> [DA FARE]
1. Cita dalla discussione del forum tutto il passo che va da "ps scusate l'OT" fino a "preponderante da tradirlo." compreso.
2. Secondo la discussione del forum, quale ruolo ricopre oggi il marito di alba43?

> [TESTO FORNITO]
++++++++

Film meraviglioso sì e con una colonna sonora bellissima, però il finale delude. Dici di sì a un sogno ma lasci andare l'altro.

ps scusate l'OT


----------



## MK (19 Dicembre 2010)

karim ha detto:


> Quando il marito era al suo fianco, il desiderio sessuale era talmente preponderante da tradirlo.
> Quando il marito è andato via, quindi in teoria libera di fare quel che gli pareva, improvvisamente diventa una monaca di clausura.
> Come funziona la psicologia femminile? Chiedo un parere a tutti. Per favore non lasciatemi morire con questo interrogativo :carneval:


Desiderio legato alla voglia di punire il marito per mancanza d'altro?


----------



## alba43 (19 Dicembre 2010)

*nel dubbio...*

Vi ringrazio tutti per leconsiderazioni e per i consigli ricevuti, forse mi aiuteranno ad aprirmi con mio marito; di lui ho detto poco, non è un uomo qualunque, ma fisicamente attraente, di grande  cultura ed intelligente.
E' un ingegnere e quando cambiò lavoro era assistente universitario, attività fin da quei tempi poco pagata; io, benchè bella, ho sempre avuto un certo complesso d' inferiorità nei suoi confronti ed anche oggi, che è dirigente di industria, immagino l' enorme deusione che gli ho procurato.
Sicuramente, come ha detto qualcuno di Voi, non ho ancora imparato a dialogare nel modo giusto con lui e questa riflessione mi apre uno spiraglio di luce; oggi non trovo preclusioni da parte sua, vivo in una località meravi gliosa della costa ligure, ho vicino a me due persone stupende, mio marito e mia figlia, ma mi trascino dietro il peso dei miei errori; mi accorgo che anche parlandone, seppur im modo epistolare con Voi, mi è di aiuto, perciò rinnovo il mio ringraziamento.
alba43


----------



## Amoremio (19 Dicembre 2010)

alba43 ha detto:


> Vi ringrazio tutti per leconsiderazioni e per i consigli ricevuti, forse mi aiuteranno ad aprirmi con mio marito; di lui ho detto poco, non è un uomo qualunque, ma fisicamente attraente, di grande cultura ed intelligente.
> E' un ingegnere e quando cambiò lavoro era assistente universitario, attività fin da quei tempi poco pagata; io, benchè bella, ho sempre avuto un certo complesso d' inferiorità nei suoi confronti ed anche oggi, che è dirigente di industria, immagino l' enorme deusione che gli ho procurato.

++++++++

> [DATI FORNITI]
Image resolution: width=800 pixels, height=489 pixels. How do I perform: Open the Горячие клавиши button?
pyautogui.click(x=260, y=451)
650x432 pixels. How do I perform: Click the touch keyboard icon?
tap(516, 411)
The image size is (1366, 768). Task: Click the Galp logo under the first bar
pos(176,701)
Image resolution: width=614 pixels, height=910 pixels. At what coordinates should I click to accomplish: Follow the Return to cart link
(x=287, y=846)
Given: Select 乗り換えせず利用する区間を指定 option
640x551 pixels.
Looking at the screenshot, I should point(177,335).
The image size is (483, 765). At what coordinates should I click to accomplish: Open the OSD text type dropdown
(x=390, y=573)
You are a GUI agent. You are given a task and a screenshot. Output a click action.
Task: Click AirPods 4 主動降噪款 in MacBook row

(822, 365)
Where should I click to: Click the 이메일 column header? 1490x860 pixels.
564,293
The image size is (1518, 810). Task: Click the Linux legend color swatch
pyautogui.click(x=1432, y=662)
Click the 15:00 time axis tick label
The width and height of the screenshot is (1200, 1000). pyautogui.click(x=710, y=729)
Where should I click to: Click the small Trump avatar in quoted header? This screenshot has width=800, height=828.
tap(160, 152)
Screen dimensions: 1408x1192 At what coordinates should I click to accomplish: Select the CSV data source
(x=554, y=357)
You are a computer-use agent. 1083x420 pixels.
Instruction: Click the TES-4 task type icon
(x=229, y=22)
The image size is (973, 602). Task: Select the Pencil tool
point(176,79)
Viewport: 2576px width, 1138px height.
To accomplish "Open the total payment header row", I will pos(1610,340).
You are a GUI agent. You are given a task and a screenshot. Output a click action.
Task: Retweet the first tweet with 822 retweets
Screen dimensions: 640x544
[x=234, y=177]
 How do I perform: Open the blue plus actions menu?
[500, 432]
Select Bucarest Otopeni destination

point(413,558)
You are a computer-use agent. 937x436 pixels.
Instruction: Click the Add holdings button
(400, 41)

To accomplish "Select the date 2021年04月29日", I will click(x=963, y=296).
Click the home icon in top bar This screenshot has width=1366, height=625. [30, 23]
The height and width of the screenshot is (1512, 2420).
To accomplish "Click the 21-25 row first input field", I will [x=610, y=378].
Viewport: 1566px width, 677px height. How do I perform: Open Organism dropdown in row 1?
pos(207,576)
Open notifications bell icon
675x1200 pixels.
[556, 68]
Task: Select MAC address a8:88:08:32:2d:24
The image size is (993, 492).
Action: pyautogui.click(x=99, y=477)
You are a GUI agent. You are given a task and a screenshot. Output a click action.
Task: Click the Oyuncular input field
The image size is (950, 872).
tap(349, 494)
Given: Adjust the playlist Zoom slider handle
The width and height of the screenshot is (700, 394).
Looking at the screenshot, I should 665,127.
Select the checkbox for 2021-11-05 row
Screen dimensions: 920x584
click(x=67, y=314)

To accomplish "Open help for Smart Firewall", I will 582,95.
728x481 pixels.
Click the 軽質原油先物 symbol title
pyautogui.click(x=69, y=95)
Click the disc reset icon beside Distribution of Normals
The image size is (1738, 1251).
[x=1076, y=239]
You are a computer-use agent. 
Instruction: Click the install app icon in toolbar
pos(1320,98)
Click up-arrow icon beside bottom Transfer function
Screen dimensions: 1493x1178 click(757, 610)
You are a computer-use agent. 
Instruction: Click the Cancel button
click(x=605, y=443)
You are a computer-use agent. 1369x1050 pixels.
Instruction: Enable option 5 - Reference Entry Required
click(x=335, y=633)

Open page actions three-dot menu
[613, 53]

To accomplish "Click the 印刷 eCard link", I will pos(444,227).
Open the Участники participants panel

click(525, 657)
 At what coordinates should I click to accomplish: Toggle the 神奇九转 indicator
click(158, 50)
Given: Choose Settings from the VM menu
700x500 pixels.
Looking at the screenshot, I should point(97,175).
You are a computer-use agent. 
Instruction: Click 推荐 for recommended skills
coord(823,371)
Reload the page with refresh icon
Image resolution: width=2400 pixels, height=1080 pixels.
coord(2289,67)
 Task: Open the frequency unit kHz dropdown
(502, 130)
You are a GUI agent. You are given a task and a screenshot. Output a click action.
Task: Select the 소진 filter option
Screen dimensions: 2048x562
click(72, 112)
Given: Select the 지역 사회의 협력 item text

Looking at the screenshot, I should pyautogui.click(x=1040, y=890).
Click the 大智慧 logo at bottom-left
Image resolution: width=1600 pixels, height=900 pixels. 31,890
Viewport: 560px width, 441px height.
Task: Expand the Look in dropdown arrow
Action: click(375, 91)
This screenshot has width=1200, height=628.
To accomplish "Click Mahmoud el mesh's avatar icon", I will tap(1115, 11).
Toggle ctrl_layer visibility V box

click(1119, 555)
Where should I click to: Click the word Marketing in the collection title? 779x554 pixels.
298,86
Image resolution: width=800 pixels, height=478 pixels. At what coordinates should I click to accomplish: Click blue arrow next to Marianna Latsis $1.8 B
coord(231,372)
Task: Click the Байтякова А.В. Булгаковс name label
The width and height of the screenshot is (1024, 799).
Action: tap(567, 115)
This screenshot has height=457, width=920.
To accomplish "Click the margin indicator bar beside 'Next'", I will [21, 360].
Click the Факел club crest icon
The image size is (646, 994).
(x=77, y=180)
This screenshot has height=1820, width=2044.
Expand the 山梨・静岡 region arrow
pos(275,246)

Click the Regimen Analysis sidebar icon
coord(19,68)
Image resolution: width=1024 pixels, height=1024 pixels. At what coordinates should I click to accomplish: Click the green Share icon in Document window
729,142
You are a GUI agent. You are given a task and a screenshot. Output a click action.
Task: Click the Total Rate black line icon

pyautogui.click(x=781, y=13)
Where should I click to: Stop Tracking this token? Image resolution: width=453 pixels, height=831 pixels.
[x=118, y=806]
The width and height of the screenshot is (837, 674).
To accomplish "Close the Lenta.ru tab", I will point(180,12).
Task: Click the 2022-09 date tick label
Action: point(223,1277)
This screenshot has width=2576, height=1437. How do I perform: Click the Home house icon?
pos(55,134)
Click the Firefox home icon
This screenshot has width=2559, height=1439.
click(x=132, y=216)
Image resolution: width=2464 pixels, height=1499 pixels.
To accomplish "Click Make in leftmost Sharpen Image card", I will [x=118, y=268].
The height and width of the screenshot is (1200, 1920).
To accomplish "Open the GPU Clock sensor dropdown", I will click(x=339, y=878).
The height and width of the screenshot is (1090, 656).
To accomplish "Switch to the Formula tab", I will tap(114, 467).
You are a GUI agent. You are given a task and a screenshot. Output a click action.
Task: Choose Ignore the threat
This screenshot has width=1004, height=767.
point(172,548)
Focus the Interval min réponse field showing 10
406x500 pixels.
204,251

++++++++

> [RISPOSTE]
1.
ps scusate l'OT


----------



## MK (19 Dicembre 2010)

karim ha detto:


> Quando il marito era al suo fianco, il desiderio sessuale era talmente preponderante da tradirlo.

2. È dirigente di industria.